*** Opening of LISTED ENTRIES ***

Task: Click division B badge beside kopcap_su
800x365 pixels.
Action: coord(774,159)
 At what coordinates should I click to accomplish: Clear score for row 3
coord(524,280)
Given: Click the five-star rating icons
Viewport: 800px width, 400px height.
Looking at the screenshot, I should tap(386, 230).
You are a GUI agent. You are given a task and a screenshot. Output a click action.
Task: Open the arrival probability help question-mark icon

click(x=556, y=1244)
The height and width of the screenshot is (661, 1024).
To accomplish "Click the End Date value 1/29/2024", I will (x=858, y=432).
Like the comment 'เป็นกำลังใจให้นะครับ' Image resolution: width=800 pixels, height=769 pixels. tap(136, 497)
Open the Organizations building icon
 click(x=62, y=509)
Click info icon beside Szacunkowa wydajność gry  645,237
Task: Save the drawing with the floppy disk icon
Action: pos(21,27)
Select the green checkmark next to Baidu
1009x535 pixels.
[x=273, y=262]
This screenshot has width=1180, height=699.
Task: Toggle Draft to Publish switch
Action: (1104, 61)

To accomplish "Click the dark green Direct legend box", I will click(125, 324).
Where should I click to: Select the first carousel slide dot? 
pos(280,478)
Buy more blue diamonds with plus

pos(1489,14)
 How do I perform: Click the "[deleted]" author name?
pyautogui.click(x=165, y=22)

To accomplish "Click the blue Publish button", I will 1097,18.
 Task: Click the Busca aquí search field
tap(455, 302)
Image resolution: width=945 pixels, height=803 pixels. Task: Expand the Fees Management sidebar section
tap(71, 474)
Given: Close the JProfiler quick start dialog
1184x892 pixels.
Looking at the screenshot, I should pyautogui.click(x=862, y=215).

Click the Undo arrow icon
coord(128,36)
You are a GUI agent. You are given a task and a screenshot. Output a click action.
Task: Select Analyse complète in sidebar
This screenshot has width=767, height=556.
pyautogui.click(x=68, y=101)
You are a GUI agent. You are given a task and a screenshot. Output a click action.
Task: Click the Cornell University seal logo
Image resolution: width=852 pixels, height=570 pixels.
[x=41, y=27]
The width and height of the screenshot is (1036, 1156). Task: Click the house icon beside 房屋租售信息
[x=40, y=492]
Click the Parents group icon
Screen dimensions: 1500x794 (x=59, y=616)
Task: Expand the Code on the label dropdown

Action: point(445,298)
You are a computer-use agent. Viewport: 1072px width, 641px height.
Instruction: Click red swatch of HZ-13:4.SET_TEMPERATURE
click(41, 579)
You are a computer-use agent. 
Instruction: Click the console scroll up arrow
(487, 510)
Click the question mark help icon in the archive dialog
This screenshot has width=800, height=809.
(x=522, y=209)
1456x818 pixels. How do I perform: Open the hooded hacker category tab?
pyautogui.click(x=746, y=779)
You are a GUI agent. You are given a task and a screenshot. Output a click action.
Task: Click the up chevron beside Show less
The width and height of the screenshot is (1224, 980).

*** Close of LISTED ENTRIES ***

**WORK ORDER:** Write all the entries again precisely as they were given.

**RESULT:**
Task: Click division B badge beside kopcap_su
800x365 pixels.
Action: coord(774,159)
 At what coordinates should I click to accomplish: Clear score for row 3
coord(524,280)
Given: Click the five-star rating icons
Viewport: 800px width, 400px height.
Looking at the screenshot, I should tap(386, 230).
You are a GUI agent. You are given a task and a screenshot. Output a click action.
Task: Open the arrival probability help question-mark icon

click(x=556, y=1244)
The height and width of the screenshot is (661, 1024).
To accomplish "Click the End Date value 1/29/2024", I will (x=858, y=432).
Like the comment 'เป็นกำลังใจให้นะครับ' Image resolution: width=800 pixels, height=769 pixels. tap(136, 497)
Open the Organizations building icon
 click(x=62, y=509)
Click info icon beside Szacunkowa wydajność gry  645,237
Task: Save the drawing with the floppy disk icon
Action: pos(21,27)
Select the green checkmark next to Baidu
1009x535 pixels.
[x=273, y=262]
This screenshot has width=1180, height=699.
Task: Toggle Draft to Publish switch
Action: (1104, 61)

To accomplish "Click the dark green Direct legend box", I will click(125, 324).
Where should I click to: Select the first carousel slide dot? 
pos(280,478)
Buy more blue diamonds with plus

pos(1489,14)
 How do I perform: Click the "[deleted]" author name?
pyautogui.click(x=165, y=22)

To accomplish "Click the blue Publish button", I will 1097,18.
 Task: Click the Busca aquí search field
tap(455, 302)
Image resolution: width=945 pixels, height=803 pixels. Task: Expand the Fees Management sidebar section
tap(71, 474)
Given: Close the JProfiler quick start dialog
1184x892 pixels.
Looking at the screenshot, I should pyautogui.click(x=862, y=215).

Click the Undo arrow icon
coord(128,36)
You are a GUI agent. You are given a task and a screenshot. Output a click action.
Task: Select Analyse complète in sidebar
This screenshot has width=767, height=556.
pyautogui.click(x=68, y=101)
You are a GUI agent. You are given a task and a screenshot. Output a click action.
Task: Click the Cornell University seal logo
Image resolution: width=852 pixels, height=570 pixels.
[x=41, y=27]
The width and height of the screenshot is (1036, 1156). Task: Click the house icon beside 房屋租售信息
[x=40, y=492]
Click the Parents group icon
Screen dimensions: 1500x794 (x=59, y=616)
Task: Expand the Code on the label dropdown

Action: point(445,298)
You are a computer-use agent. Viewport: 1072px width, 641px height.
Instruction: Click red swatch of HZ-13:4.SET_TEMPERATURE
click(41, 579)
You are a computer-use agent. 
Instruction: Click the console scroll up arrow
(487, 510)
Click the question mark help icon in the archive dialog
This screenshot has width=800, height=809.
(x=522, y=209)
1456x818 pixels. How do I perform: Open the hooded hacker category tab?
pyautogui.click(x=746, y=779)
You are a GUI agent. You are given a task and a screenshot. Output a click action.
Task: Click the up chevron beside Show less
The width and height of the screenshot is (1224, 980).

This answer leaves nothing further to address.